I liked Crank. I liked the choppy editing style, energy, the language; no subtlety there. And hey, how can you hate a movie with a sex-in-public scene?
And then I saw the trailer for Crank 2. Seriously? I had to watch it, if only to see how they manage to keep Chev Chelios alive after falling out of a helicopter and falling for like, a mile. So, I rented it today for a giggle, knowing it would be gloriously bad
Well, it was kinda like watching the second Snake Plissken movie. It followed a pretty clear formula based on the first one.

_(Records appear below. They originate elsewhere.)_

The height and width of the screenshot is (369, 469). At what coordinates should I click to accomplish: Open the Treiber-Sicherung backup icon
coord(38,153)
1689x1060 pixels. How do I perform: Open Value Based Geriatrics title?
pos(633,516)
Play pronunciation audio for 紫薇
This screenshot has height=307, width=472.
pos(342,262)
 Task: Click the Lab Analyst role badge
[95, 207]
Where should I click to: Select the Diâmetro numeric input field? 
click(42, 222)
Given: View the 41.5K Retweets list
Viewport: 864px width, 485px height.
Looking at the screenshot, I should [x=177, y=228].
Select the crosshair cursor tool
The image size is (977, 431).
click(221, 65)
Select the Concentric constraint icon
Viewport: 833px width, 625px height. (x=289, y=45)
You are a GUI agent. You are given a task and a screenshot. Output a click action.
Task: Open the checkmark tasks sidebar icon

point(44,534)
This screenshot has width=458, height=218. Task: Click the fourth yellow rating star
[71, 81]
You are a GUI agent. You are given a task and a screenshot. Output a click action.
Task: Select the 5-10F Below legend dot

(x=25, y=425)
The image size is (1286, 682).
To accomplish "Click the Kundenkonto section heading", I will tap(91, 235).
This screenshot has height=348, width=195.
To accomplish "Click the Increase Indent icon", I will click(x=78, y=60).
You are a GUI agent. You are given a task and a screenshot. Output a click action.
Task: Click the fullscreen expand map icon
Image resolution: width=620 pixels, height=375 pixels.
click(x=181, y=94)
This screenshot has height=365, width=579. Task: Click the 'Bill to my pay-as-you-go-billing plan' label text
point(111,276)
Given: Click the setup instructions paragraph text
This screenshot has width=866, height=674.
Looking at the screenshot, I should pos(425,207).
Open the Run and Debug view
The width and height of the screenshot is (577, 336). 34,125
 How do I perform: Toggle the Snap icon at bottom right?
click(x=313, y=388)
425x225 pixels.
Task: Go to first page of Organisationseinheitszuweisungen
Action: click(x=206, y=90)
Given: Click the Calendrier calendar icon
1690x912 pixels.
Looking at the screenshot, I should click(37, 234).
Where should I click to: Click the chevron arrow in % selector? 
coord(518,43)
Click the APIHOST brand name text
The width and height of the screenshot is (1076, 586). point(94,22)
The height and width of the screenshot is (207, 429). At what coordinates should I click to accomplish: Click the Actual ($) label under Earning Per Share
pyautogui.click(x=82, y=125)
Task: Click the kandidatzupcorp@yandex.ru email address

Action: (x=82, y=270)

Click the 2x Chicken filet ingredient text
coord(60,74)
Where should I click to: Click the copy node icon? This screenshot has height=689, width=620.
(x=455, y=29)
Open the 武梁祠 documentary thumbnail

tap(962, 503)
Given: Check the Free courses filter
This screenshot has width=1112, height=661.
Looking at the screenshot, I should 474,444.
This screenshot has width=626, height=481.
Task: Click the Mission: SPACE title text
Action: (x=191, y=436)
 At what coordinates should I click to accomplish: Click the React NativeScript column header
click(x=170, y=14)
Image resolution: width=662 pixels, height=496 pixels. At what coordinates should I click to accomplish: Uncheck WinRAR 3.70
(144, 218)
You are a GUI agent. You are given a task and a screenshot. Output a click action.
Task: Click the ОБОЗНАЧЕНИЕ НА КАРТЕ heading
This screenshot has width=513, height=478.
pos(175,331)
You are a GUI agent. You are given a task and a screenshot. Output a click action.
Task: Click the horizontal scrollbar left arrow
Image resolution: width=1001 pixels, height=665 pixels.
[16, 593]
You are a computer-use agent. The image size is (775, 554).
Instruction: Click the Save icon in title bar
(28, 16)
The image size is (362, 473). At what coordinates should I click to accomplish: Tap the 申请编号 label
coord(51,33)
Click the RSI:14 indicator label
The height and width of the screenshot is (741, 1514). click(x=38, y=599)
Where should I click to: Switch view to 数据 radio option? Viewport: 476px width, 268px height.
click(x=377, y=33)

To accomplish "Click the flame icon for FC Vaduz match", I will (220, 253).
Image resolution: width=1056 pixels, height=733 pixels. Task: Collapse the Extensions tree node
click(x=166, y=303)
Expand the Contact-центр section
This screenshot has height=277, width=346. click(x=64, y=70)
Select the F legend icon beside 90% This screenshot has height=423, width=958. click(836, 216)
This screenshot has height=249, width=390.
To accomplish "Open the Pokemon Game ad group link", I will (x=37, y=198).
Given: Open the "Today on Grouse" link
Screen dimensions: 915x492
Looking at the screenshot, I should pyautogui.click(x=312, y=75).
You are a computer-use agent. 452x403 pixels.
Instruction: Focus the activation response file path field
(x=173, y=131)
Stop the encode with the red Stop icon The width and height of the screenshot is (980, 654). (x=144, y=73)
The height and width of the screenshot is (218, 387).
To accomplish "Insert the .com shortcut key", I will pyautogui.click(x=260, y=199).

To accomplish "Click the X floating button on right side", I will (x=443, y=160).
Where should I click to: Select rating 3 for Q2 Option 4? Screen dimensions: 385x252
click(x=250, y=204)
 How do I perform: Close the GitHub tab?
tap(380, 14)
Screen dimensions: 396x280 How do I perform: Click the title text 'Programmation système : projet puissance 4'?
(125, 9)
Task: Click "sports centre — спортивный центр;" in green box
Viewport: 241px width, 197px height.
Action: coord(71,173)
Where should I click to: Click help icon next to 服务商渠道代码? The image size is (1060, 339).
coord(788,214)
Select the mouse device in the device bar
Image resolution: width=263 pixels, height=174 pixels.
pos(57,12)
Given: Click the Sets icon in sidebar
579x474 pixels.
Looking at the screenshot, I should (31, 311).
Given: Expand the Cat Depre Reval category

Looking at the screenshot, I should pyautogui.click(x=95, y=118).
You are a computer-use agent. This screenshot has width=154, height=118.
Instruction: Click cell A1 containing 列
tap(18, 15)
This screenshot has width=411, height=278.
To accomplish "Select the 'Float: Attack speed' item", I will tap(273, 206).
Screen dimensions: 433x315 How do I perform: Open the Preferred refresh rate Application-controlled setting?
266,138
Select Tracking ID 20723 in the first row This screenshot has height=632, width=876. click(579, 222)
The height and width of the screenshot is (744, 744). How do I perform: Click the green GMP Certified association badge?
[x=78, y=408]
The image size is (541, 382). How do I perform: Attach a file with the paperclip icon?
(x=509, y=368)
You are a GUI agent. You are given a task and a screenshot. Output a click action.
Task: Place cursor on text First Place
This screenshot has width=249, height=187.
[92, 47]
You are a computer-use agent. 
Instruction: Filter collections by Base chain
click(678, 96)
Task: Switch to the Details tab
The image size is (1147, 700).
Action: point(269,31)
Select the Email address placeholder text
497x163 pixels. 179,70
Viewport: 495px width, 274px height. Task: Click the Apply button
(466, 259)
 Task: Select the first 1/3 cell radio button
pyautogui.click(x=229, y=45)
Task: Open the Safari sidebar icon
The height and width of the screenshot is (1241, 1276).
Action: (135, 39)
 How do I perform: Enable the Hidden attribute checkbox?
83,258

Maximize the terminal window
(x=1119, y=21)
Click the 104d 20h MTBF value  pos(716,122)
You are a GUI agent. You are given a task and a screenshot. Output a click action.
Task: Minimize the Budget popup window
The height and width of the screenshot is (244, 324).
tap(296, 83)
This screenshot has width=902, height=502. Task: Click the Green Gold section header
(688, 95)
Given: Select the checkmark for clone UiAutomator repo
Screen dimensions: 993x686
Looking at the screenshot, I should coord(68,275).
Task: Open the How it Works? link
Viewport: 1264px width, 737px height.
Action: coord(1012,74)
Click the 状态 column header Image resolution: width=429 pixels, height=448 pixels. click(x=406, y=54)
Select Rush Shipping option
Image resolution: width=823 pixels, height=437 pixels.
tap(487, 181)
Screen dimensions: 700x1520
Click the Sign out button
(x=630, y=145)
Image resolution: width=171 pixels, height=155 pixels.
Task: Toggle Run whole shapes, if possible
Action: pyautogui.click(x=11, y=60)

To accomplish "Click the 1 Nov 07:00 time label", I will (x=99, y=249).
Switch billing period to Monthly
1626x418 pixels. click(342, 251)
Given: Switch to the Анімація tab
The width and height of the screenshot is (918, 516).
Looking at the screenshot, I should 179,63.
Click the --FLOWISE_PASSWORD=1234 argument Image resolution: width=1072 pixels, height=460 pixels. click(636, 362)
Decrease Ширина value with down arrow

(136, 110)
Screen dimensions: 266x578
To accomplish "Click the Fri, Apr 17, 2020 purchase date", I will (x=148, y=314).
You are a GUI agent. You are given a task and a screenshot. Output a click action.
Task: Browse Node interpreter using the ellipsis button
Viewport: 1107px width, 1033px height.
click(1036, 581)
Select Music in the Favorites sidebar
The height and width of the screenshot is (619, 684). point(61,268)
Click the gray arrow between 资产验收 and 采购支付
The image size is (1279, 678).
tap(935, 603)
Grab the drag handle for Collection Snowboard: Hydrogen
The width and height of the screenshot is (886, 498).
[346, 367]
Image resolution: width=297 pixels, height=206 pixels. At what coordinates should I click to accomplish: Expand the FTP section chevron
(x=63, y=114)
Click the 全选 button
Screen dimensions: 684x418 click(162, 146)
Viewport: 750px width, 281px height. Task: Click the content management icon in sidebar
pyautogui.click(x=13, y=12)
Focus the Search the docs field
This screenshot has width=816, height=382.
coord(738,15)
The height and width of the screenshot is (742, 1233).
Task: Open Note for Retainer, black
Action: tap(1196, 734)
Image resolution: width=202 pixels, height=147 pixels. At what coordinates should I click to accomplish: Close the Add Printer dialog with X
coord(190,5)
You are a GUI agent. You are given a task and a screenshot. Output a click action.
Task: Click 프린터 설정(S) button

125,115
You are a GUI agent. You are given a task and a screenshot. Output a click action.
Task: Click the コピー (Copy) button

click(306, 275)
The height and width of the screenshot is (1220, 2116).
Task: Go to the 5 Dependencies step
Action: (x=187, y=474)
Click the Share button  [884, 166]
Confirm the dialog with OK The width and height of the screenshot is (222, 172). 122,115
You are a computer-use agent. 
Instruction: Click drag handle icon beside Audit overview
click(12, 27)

Oh look, he's gonna die unless he does something extreme every so often.
And yes, before you say it, I know, I KNOW it's one of those movies, the kind where all reality is suspended. Even so, I found myself saying, "are you fucking kidding me" a lot.
Being able to watch his own heart transplant. AYFKM?
Getting jump started from a car battery. AYFKM?
Tasering himself over and over. AYFKM?
Having sex on the racetrack and able to hit at least 6 positions 1) without getting yanked off the track and 2) before the horses jumped over them. AYFKM?
The Godzilla-esque battle between Chelios and the Asian dude in the transformer yard. Not just AYFKM, but WTF were they smoking?!?
The talking head in a jar a la Futurama. AYFKM?
And that's not even mentioning the guy with Full Body Tourettes who rides a motorcycle, the Asian chick played with brilliant insanity by Ling Bai, the guy who has to cut off his own nipples because he failed his boss, the 180-year-old Triad boss who goes out cruising for hookers with renewed vigor thanks to a newly installed heart formerly belonging to Chelios, etc., etc.
The whole thing has left me feeling dizzy.
Am I going to buy it and put it with the rest of the Jason Statham movies? Fuck, yes!